2018-02-01 Thread Michael Lawrence
On Thu, Feb 1, 2018 at 1:21 AM, Martin Maechler 
wrote:

> >>>>> Michael Lawrence 
> >>>>> on Tue, 30 Jan 2018 10:37:38 -0800 writes:
>
> > I agree that it would make sense for the object to have c("by",
> "list") as
> > its class attribute, since the object is known to behave as a list.
>
> Well, but that (list behavior) applies to most non-simple S3
> classed objects, say "data.frame", say "lm" to start with real basic ones.
>
> The later part of the discussion, seems more relevant to me.
> Adding "list" to the class attribute seems as wrong to me as
> e.g. adding "double" to "Date" or "POSIXct" (and many more such cases).
>
>
There's a distinction though. Date and POSIXct should not really behave as
double values (an implementation detail), but "by" is expected to behave as
a list (when it is one).

* [Material provided]:
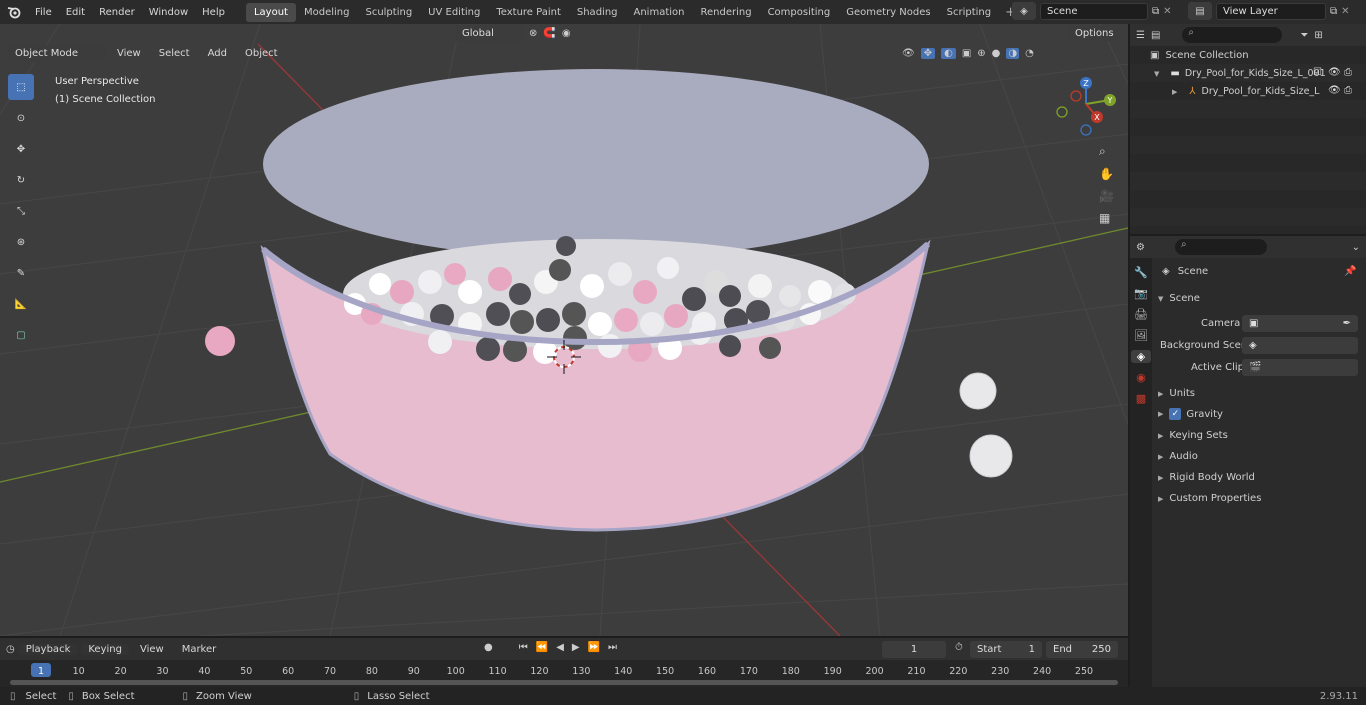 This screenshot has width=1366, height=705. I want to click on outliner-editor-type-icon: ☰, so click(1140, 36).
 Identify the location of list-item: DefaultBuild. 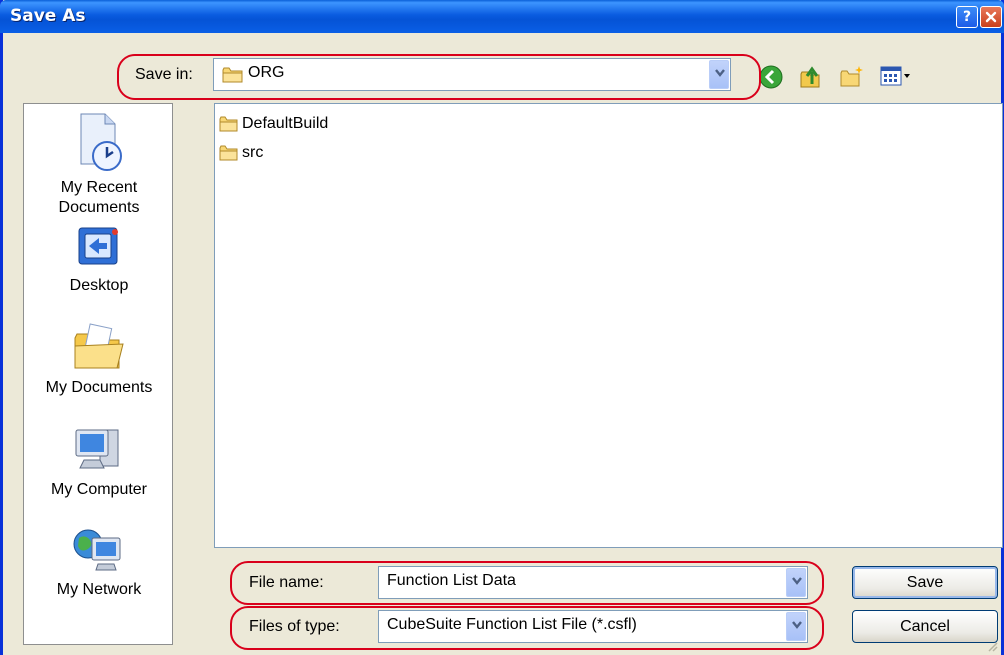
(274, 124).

* [Task to complete]: Write the next few lines of the mailing-list exchange about the class attribute of "by" objects in R, picking up after its final sentence.

* [Written answer]:
For the present case, we should stay with focusing on  is.list()
> being true after as.list() .. the same we would do with
> as.numeric() and is.numeric().
>
> Martin
>
> > However, it would may be too disruptive to make this change at this
> point.
> > Hard to predict.
>
> > Michael
>
> > On Mon, Jan 29, 2018 at 5:00 PM, Dario Strbenac <
> dstr7...@uni.sydney.edu.au>
> > wrote:
>
> >> Good day,
> >>
> >> I'd like to suggest the addition of an as.list method for a by
> object that
> >> actually returns a list of class "list". This would make it safer
> to do
> >> type-checking, because is.list also returns TRUE for a data.frame
> variable
> >> and using class(result) == "list" is an alternative that only
> returns TRUE
> >> for lists. It's also confusing initially that
> >>
> >> > class(x)
> >> [1] "by"
> >> > is.list(x)
> >> [1] TRUE
> >>
> >> since there's no explicit class definition for "by" and no mention
> if it
> >> has any superclasses.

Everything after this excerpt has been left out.